When Liz (Derek’s girlfriend) and I were waiting to hear from the guys as they skied out Saturday night, I thought about how I was lucky enough to have Chris in my life, even as I worried about him. It made me remember what someone told me about how you have to embrace people in your life for who they are and not try to change them. That’s a difficult concept at 3:30am waiting for a loved one to return. It’s easy to think that someone will change for you because they do something that could be conceived as dangerous and harder yet to think that they can’t change. Because if they change, they die a little bit inside.
Anyone who knows Chris knows that he is exactly who he should be, his truest self. It’s not stupidity and far from a death wish, but the other side of it, living life fully. People like Chris and Derek smile all the time; they are the best company in the world, totally positive, giving and grateful. I think because they get out and do long trips in the mountains, it soothes everything in them. Running and skiing to them is like breathing to others.
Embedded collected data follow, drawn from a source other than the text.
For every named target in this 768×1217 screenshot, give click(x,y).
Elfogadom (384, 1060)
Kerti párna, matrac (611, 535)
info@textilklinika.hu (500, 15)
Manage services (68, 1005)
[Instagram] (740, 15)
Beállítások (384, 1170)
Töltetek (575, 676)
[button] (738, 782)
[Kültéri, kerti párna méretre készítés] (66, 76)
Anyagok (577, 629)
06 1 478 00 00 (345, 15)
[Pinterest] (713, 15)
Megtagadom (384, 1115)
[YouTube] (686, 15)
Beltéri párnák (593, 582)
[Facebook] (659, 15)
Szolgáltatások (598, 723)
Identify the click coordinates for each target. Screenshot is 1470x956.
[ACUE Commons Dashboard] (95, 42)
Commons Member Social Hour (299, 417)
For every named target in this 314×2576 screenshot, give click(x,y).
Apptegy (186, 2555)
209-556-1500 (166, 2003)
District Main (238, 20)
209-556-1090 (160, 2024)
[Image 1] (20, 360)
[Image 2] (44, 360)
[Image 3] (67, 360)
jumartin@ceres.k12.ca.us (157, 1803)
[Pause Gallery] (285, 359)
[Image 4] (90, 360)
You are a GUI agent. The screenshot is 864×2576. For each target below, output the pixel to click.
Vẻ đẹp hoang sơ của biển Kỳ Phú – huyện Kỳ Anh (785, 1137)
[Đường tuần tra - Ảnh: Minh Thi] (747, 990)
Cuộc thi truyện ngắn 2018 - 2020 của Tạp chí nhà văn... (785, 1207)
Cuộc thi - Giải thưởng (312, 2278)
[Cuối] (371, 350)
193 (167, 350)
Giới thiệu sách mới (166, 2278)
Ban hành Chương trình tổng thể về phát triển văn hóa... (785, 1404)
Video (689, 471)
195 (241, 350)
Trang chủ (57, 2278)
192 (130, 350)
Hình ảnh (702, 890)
I just think Chris going to be okay, not right away and not without great expense but he will be fine. And back to doing what he does. I can’t wait to get him home.
Because it’s a blog, I’ll end with a quote:
“The mass of men lead lives of quiet desperation and go to the grave with the song still in them.”
Henry David Thoreau (who also has a sweet beard)
Just a note to those concerned with Chris’s beard, his beard was in not harmed in any way during his hospitalization. He did however get a little manscape-ing down there for the central lines. Pictures to follow.